Total Pageviews

Wednesday, March 16, 2011

Depression and Choice By Brian Lennon

One of the most remarkable aspects of Glasser's Choice Theory is the idea that we always choose the best we know.  Dr. Glasser has always claimed that people actually choose depression and do so not because it is painful but because it is the best option they have at the time.  Depression is not simply a feeling; it is a total behaviour.  Glasser has never shied away from feelings but pointed out that we cannot control them directly; we find it easier to change the doing and thinking components and the rest of the total behaviour changes also.  He has also repeatedly emphasized the important signalling role of feelings in our lives.
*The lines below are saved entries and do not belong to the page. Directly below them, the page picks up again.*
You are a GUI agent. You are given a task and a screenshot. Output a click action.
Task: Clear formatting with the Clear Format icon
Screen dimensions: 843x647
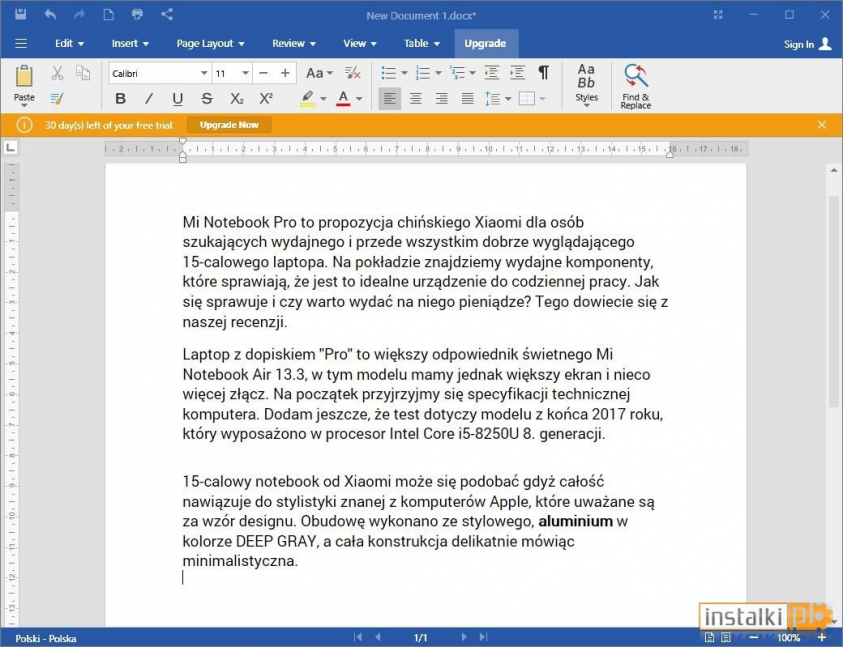pos(352,73)
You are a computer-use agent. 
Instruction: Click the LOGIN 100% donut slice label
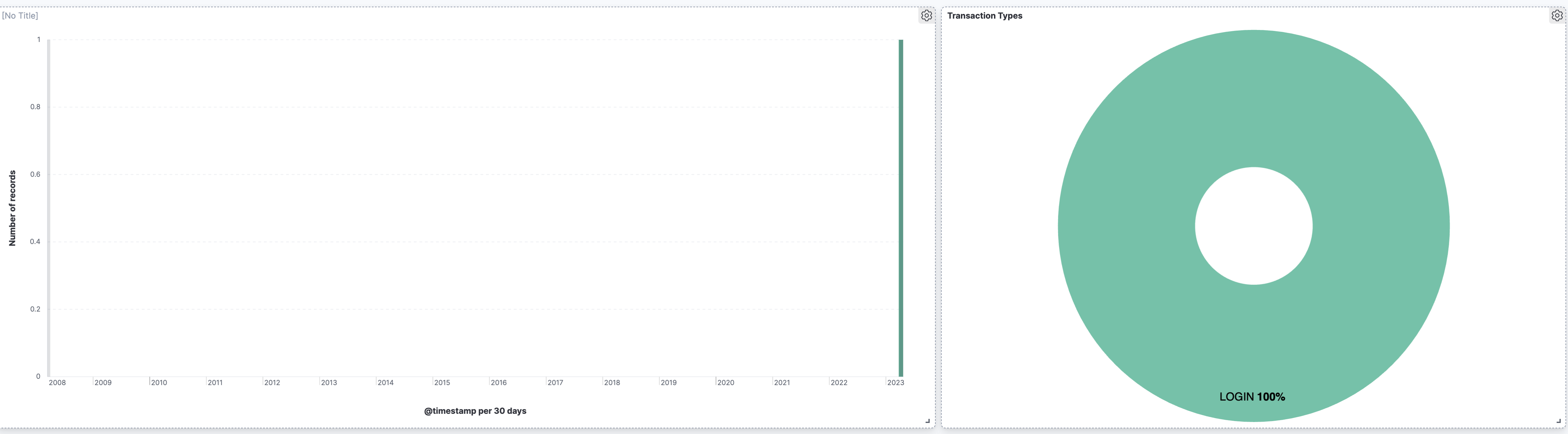(1252, 397)

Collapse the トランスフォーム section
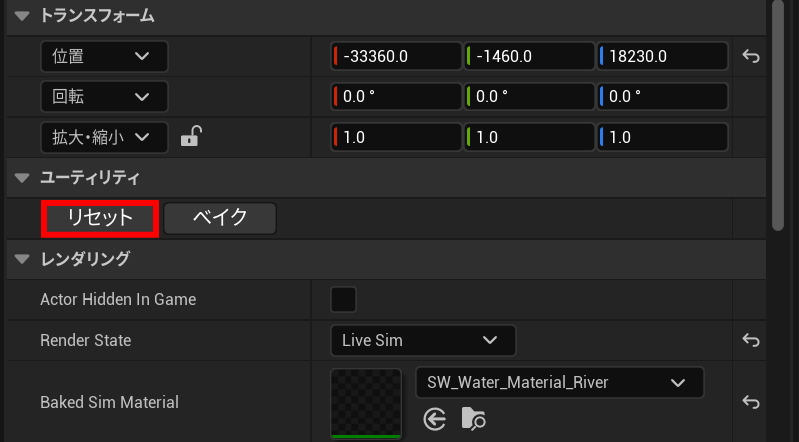22,16
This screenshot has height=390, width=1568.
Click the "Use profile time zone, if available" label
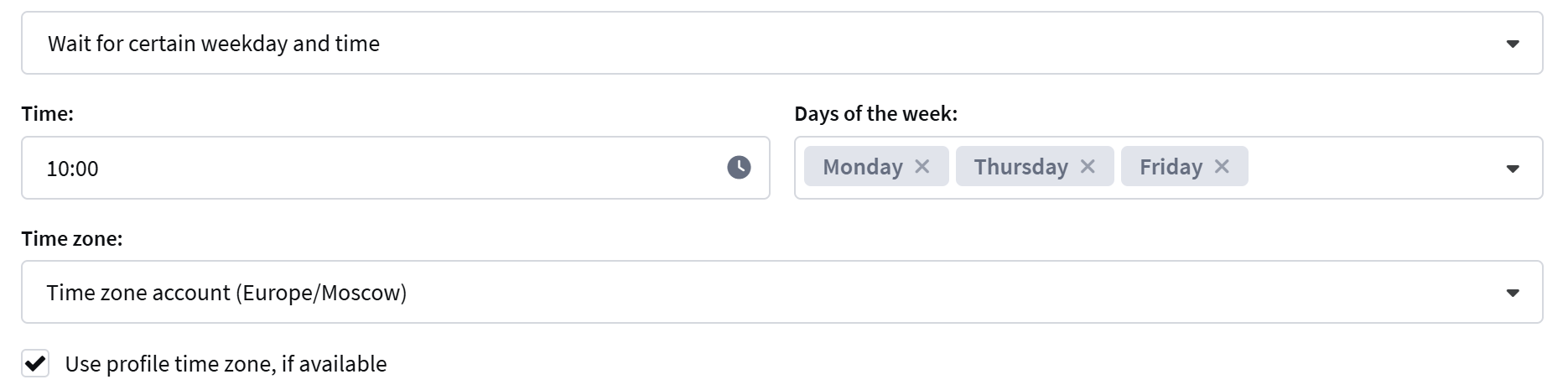(x=226, y=364)
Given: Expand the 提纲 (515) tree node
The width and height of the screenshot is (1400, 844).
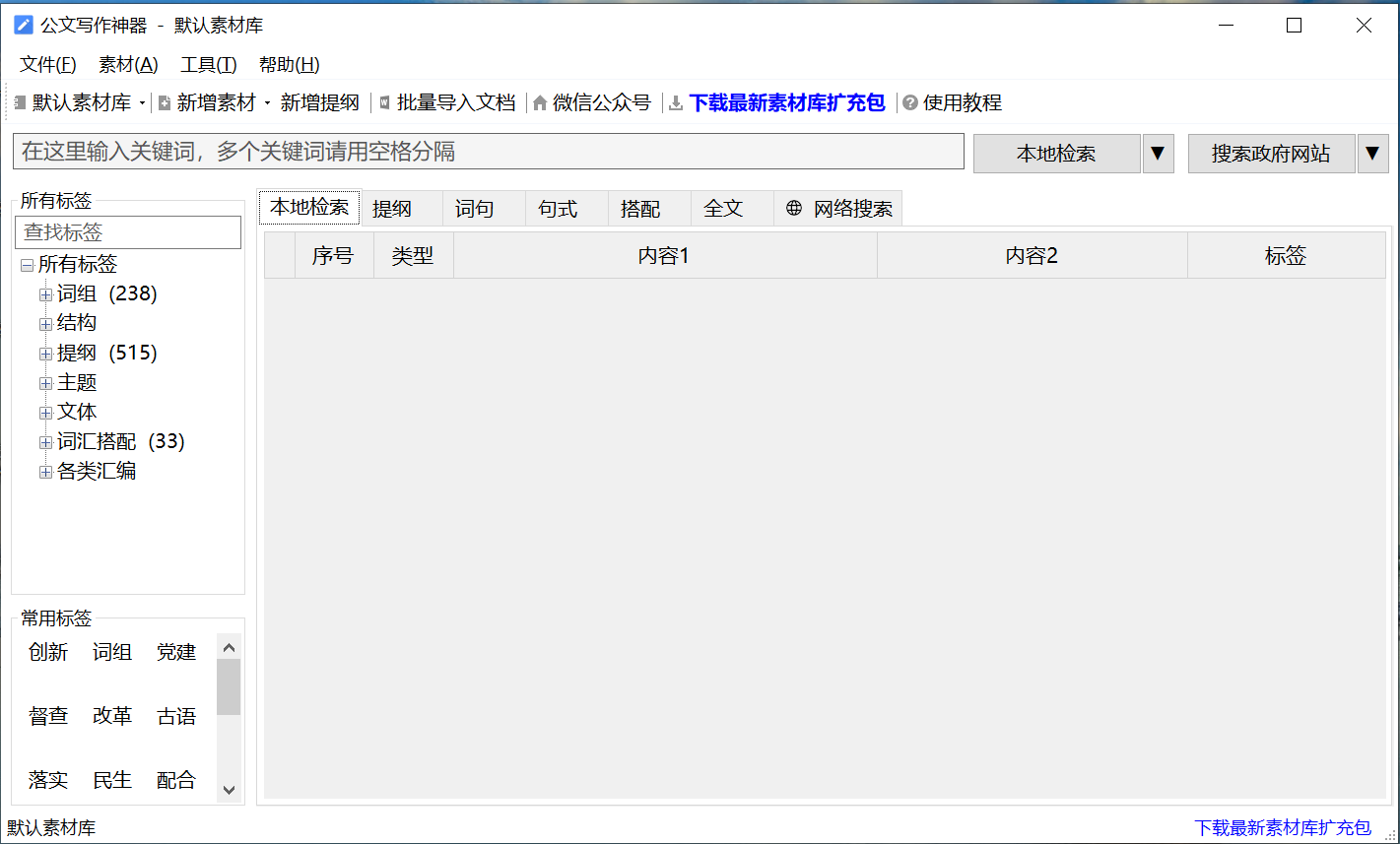Looking at the screenshot, I should click(x=45, y=354).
These ideas challenge the existing hypotheses (mainly chemical) about depression and quite naturally many people can at first be confused by Dr. Glasser's view.  First of all choosing and consciousness do not go together.  We cross our legs, stir our coffee and maybe even drive home from work without being totally aware of each action but, and this is the important bit, we have "chosen" each of these actions.  Becoming aware of just how much we choose in life is remarkably liberating since it opens up the option to us of choosing something different.  With greater awareness comes greater control.

Secondly, choice and blame are two very different concepts.  Blame carries connotations of censure of past behaviours by others.  For Glasser the responsibility of our power of choice is liberating, pointing to our potential to control our lives.  In helping a person become more aware of the choices he or she is making right now and the fact that this choice is the person's best attempt to date to manage their lives, Glasser is helping the person grow stronger to make even better choices.  This is very different from a debilitating and ultimately ineffective sense of blame.  

To the person experiencing the profound human pain that is depression Glasser is giving a message of hope: your feelings are telling you that something very important to you is not working the way you want it to, your thinking is telling you to play safe, to pull back, to send out signals seeking help and understanding, your physiology is doing its best to protect you.  This is not evidence of a defect, of a disorder, of an imbalance but instead is an attempt to come to terms with a problem and is a measure of how important something is to you.  The problem with depression is if the person does not heed the "change something" component of such signals and yet it can be so very difficult to try to change a situation when hope is at its lowest ebb.  The other problem with depression is when professionals do not heed the signals of their clients and, through a lack of understanding of total behaviour, label this coping strategy as an illness.  They too are choosing the best they can.  Fortunately many of them are now much more open to alternative explanations and spend more time listening to their clients.